The glow of blueprints hummed on the light table. Metal scraps, cooling coils, and a half-assembled propulsion core were strewn across the counters. Tools rattled somewhere to your right — and of course, he was still here.
Howard Stark, shirt sleeves rolled to his elbows, hair tousled like he’d run a hand through it one too many times, and goggles perched on his forehead as if he ever actually used them.
You didn’t look up from your notepad. “Mr. Stark, it’s past two.”
“That’s why they invented coffee,” he said breezily, holding a mug that definitely hadn’t seen soap since Tuesday. “And please, call me Howard.”
“No.”
He paused mid-sip. “You wound me.”
You smirked. “You’ll survive.”
That was the rhythm between you two — him tossing lines like confetti, you dodging them like you had better things to do. Because you did. You were his assistant, not his audience.

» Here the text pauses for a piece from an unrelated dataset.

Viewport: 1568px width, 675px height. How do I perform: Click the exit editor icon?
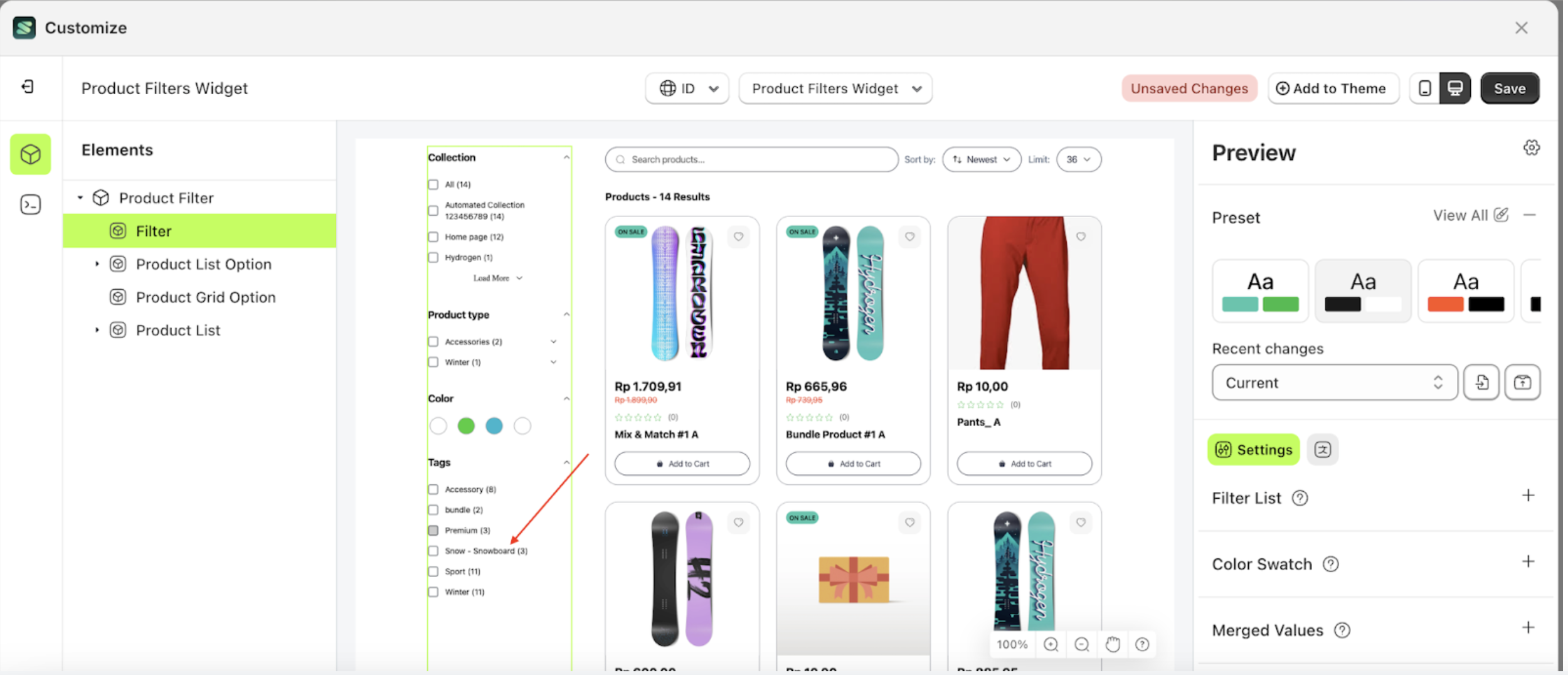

Howard, for all his brilliance, had never been good at hearing “no.” Not from investors. Not from women. But from you?
You said it so often, it became its own kind of gravity — the only force strong enough to keep his ego from floating into the stratosphere.

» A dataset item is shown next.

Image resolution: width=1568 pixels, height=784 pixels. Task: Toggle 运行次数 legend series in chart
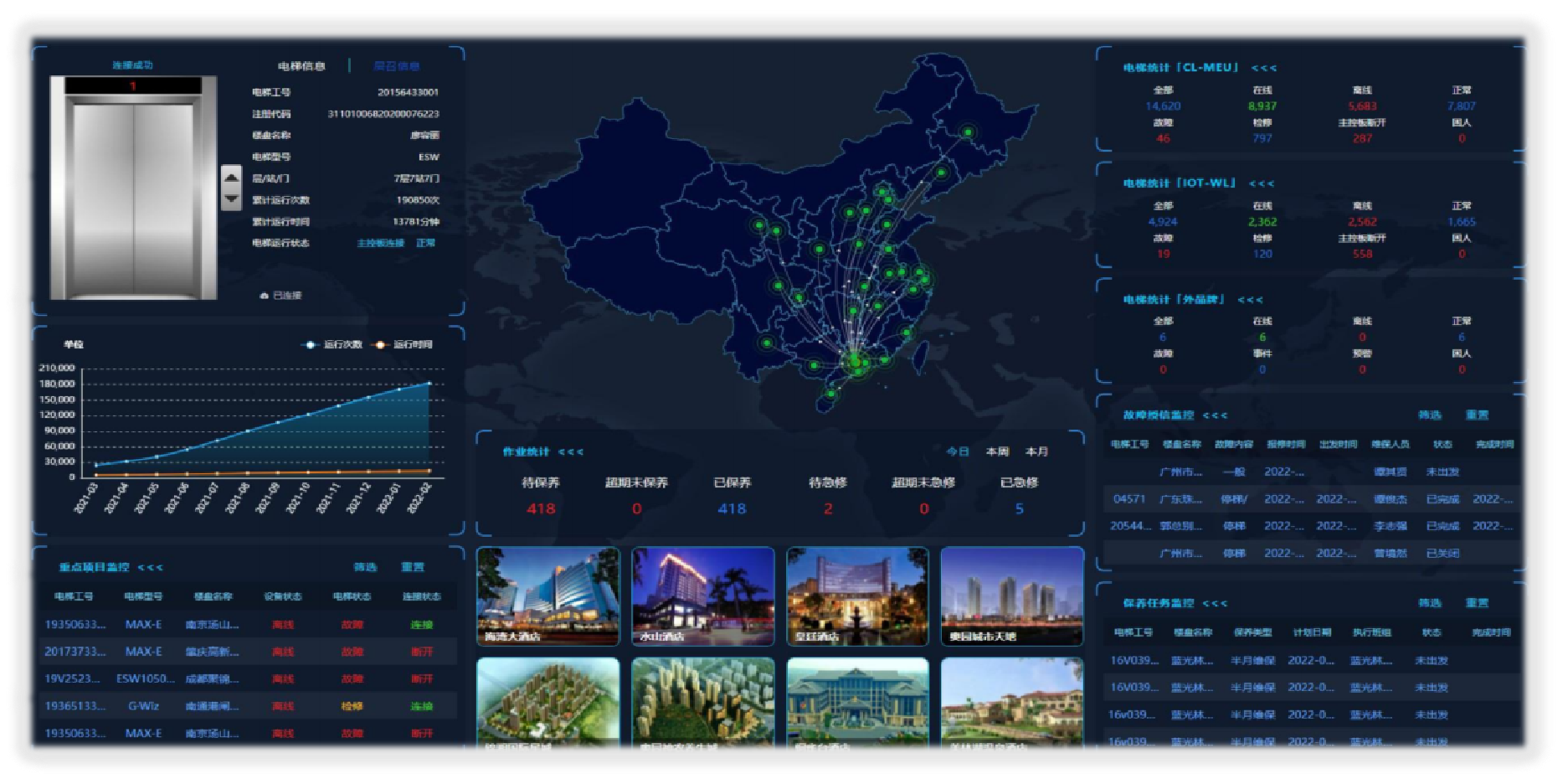pos(332,344)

When he first hired you, he assumed you’d be like the others: starstruck, compliant, too impressed to correct him when he forgot a wire gauge or mislabeled a capacitor. Instead, you gave him hell. And yet, here you were — seven months in — still working late with him nearly every night.
“I need someone who doesn’t let me burn my eyebrows off,” he once muttered after you yanked him away from a faulty prototype.
You saved his life. He called it an inconvenience.
Tonight was no different.
“Did you rewrite my specs?” he asked now, leaning over your shoulder.